If Wade survives to coach another game at TigerTown, his stock may be determined the old-fashioned way, by his standing on the court. No LSU basketball coach has enjoyed a more auspicious start than Wade, but his predecessor proved that one bad season is all that is necessary to lose a job in the current climate. Johnny Jones did not have a losing season overall or in the SEC until his fifth and final campaign in which his troops posted a 2-16 league record. Wade now has the unenviable task of recruiting with a cloud hanging over his every move.
LSU has posted 43 NCAA championships in its storied athletic past. Most of those championships occurred when Joe Dean was athletic director.
Here is a list of team titles in the eras of Dean, Skip Bertman and Joe Alleva as LSU athletic director.
Joe Dean 25: Women’s Indoor Track (1987, 1989, 1991, 1993, 1996, 1997) Men’s Outdoor Track (1989, 1990), Women’s Outdoor Track (1989, 1988, 1989, 1990, 1991, 1992, 1993, 1994, 1995, 1996, 1997, 2000), Baseball (1991, 1993, 1996, 1997, 2000).
Skip Bertman 10: Football (2003, 2007), Men’s Indoor Track (2001, 2004), Women’s Indoor Track (2002, 2003, 2004), Men’s Outdoor Track (2002). Women’s Outdoor Track (2003, 2008).
Joe Alleva 3: Men’s Golf (2015), Women’s Outdoor Track (2008), Baseball (2009).
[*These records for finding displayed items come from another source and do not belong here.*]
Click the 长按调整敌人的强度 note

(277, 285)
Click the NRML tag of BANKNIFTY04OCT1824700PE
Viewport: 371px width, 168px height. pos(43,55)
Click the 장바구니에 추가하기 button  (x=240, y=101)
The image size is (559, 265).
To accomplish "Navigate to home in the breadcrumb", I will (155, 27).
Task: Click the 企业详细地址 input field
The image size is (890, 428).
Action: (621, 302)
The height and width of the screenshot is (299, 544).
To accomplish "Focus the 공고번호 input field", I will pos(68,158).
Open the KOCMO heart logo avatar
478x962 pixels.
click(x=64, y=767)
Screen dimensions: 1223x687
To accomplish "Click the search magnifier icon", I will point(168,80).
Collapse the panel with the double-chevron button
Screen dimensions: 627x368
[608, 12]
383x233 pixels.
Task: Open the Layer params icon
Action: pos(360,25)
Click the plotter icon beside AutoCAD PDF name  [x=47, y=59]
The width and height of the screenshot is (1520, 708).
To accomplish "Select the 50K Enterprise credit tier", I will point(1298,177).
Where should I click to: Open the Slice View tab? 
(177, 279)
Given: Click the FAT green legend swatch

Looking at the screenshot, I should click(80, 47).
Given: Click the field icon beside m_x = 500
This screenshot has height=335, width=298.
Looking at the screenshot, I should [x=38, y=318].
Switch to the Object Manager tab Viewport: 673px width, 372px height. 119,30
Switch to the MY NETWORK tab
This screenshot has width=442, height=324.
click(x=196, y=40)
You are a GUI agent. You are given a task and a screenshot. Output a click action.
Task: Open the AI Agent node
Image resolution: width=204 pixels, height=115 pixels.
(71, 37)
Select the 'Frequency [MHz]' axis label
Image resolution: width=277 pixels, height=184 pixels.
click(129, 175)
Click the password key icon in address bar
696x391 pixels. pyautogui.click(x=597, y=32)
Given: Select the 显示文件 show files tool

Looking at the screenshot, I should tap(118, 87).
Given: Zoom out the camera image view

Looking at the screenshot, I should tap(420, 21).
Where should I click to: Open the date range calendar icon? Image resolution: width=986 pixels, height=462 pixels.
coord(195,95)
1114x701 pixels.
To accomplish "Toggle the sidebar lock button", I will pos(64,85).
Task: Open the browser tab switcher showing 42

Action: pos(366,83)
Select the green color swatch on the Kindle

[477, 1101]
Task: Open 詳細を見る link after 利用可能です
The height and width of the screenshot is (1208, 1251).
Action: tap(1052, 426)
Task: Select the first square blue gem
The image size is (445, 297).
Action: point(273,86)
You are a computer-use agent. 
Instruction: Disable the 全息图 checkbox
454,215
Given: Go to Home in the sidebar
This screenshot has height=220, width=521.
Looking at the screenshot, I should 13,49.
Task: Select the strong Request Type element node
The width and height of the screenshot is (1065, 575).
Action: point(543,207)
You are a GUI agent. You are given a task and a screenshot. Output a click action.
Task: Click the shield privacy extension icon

Athletic Directors are often judged by the coaches they secure in major sports.
Here are grades of hires in revenue sports for the last three athletic directors.
Sport Coach Athletic Director who hired Coach Grade
Football Curley Hallman Joe Dean F
Football Gerry DiNardo Joe Dean C
Football Nick Saban Joe Dean A
Football Les Miles Skip Bertman B-
Football Joe Alleva Ed Orgeron B
Basketball John Brady Joe Dean C+
Basketball Trent Johnson Joe Alleva D
Basketball Johnny Jones Joe Alleva C
Basketball Will Wade Joe Alleva C
Baseball Smoke Laval Skip Bertman C
Baseball Paul Mainieri Skip Bertman B+
Woodward has benefitted enormously from opportunities presented in his career by Emmert. Despite his Madison Avenue image, Emmert is more than a bit of the riverboat gambler. This was evident when he opened the vault at Thomas Boyd Hall to accommodate the desires of Saban, who demanded to become the highest paid coach in the land after posting a 34-24-1 record in five years at Michigan State.
Emmert likes the bold stroke and has confided that he has viewed every James Bond movie multiple times. It may take a 007 type leader for LSU to return to its greatness in baseball, retrieve the magic of the Dale Brown years in basketball and stymie Saban’s reign in SEC football.
Woodward has a blueprint with an unlimited budget to accomplish his mission. Dean was always looking to save a dollar, but do not expect Woodward to operate on the cheap.
The good news is that LSU will likely never endure another period of eight losing football seasons in eleven years. The bad news is that if it were ever to occur again, the collapse would break the Ole War Skule.
Joe Dean may have been officially the Athletic Director, but as I recall he was against firing Curley Hallman and hiring Nick Saban. It was Mark Emmert who pulled the trigger on that one.